# 課題 1
映画『劇場』の感想文のうち、「行定勲監督の『GO』(200」という語句を含むところから始めて「に死す』を思い起こしました。」で終わる部分を、一字も変えずに書き写してください。
# 課題 2
映画『劇場』についての感想文を、最後に示された文の次から書き継いでください。

# 抽出テキスト
=======
7月17日(金)、映画『劇場』(監督/行定勲)が公開されました。
これはミニシアター公開(全国20スクリーン)と、インターネットによる世界同時配信でした。
そんなわけでさっそく17日にAmazon prime videoで観たんですけども、実は途中で何回も時計を見たりしてどうにも映画に入り込めず、とうとう開始40分で観るのを断念してしまいました。。
これはミニシアター公開(全国20スクリーン)と、インターネットによる世界同時配信でした。
映画館とネット配信が同時におこなわれるとは!ビックリしました
日本映画では初の試みです。
そんなわけでさっそく17日にAmazon prime videoで観たんですけども、実は途中で何回も時計を見たりしてどうにも映画に入り込めず、とうとう開始40分で観るのを断念してしまいました。。
『劇場』
行定勲監督の『GO』(2001年)を絶賛する私としては、これはこちらの感性が鈍っているのだろうと、もう一度トライしなければいけないと思いました。
そして4連休初日のきょうあらためて頭から観てみたのですが・・・
2時間16分。やはり長く感じましたね
1時間半経ったあたりからの展開がとても良かったのですけど、それまでの永田(山﨑賢人)に対するイライラ感を解消するまでには至らず、ラストは寺山修司の『田園に死す』を思い起こしました。
山﨑賢人くんのナレーション(発音、発声)が鬱陶しかったのもネックでした(ファンの方ごめんなさい)。『羊と鋼の森』『キングダム』が良かったのでこのまま人気に甘んじることなく基礎を大切にしてほしいとも思いました。
永田が感動する劇団「まだ死んでないよ」のお芝居が良かったですね。惹き付けられました。これなら説得力があります。この映画で一番感心したところかな
映画の印象を一言でいうと、切なかったですね。苦しくて切ない。そして辛い。
観客も自分と向き合わなければならない映画でもありました。
タイトルの「劇場」が意味するところもわかります。
もちろんわるくはないです。突き刺さる台詞もあるしジワジワくる場面もある恋愛映画です。
でもほんとはこの映画を観て、実際の小劇場に足を運びたくなるようなものであってほしかった。そういうものでなければならないとも思いました。そうでなければ作る意義がないのではないかと思ったり。。
私ズレてるかな(;^∀^)
高評価の映画なので私の感想はこれまで。
さてここからが本題です
(まだ本題に入ってなかった!)
困窮する
映画制作の
現状
ロードショー作品をネットで同時配信。
真っ先に思ったのは映画会社(制作会社)が経済的にひっ迫してるだろうということでした。
Amazonの配信料がいくらかはわかりませんが、すぐにでも収益が必要なほど大変な状況だったのでしょう。製作費と宣伝費を余裕で回収するだけの額が提示されたことは行定さんのインタビュー記事から読み取れます。制作会社としてはホッと胸をなでおろしたことでしょうね。
=======
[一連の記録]
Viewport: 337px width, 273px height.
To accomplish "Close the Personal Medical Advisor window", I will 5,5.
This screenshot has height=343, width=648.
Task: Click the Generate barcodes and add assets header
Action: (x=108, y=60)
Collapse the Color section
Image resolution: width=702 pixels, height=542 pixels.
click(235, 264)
=======
# 回答 1
行定勲監督の『GO』(2001年)を絶賛する私としては、これはこちらの感性が鈍っているのだろうと、もう一度トライしなければいけないと思いました。
そして4連休初日のきょうあらためて頭から観てみたのですが・・・
2時間16分。やはり長く感じましたね
1時間半経ったあたりからの展開がとても良かったのですけど、それまでの永田(山﨑賢人)に対するイライラ感を解消するまでには至らず、ラストは寺山修司の『田園に死す』を思い起こしました。

# 回答 2
コロナ
当初は全国280館規模で4月公開予定だったのがコロナの影響で延期に。仕切り直したら公開は1年後になるとのこと。宣伝費も使いきりそこまでの予算もない。
そんなときに米国Amazonから配信の打診がありました。
Amazon
配信について監督は相当悩んだみたいですね。当然Amazonとしては独占配信が条件です。
商業映画監督としてはビジネスとして成立させる立場にもあるためAmazonからの誘いを受理します。しかし同時に劇場公開にもこだわった。映画館で上映することを前提にキャスト・スタッフが一丸となって作った映画です。当然の主張です。
すると、拡大公開は無理だけどミニシアター系での上映はどうかとAmazon側から提案がありました。
企画の吉本興業も行定監督の意思を尊重してくれました。そこは実績ある行定監督の信用でしょうね。
すぐにでも映画を観客に届けたいという監督の願いが結実した結果でした。しかも世界配信です。
公開延期になった映画はたくさんあります。そんななか、今回のケースは映画制作の立場から言えばかなりラッキーな出来事ですよね。
評価が高まれば他の映画も配信する機会が増えるかもしれません。
変革する
流通
一方、興行(シネコン)からすれば収益が見込めない状況です。
「生産→卸し→小売り」、といったこれまでの流通が配信の進出により
「生産→配信」へと変われば配給会社や映画館の需要がなくなります。
現状の規定では映画公開とネット配信が同時の場合、アカデミー賞への資格はありません。それでも『劇場』が配信に踏みきったのはすぐにでも収益が必要だったからでしょう。コロナの影響です。
映画業界に一石を投じる出来事だったことはまちがいないでしょう。
このようなケースが増えれば映画そのものの定義が変わるかもしれませんね。
配信の力
配信の勢いはあなどれません。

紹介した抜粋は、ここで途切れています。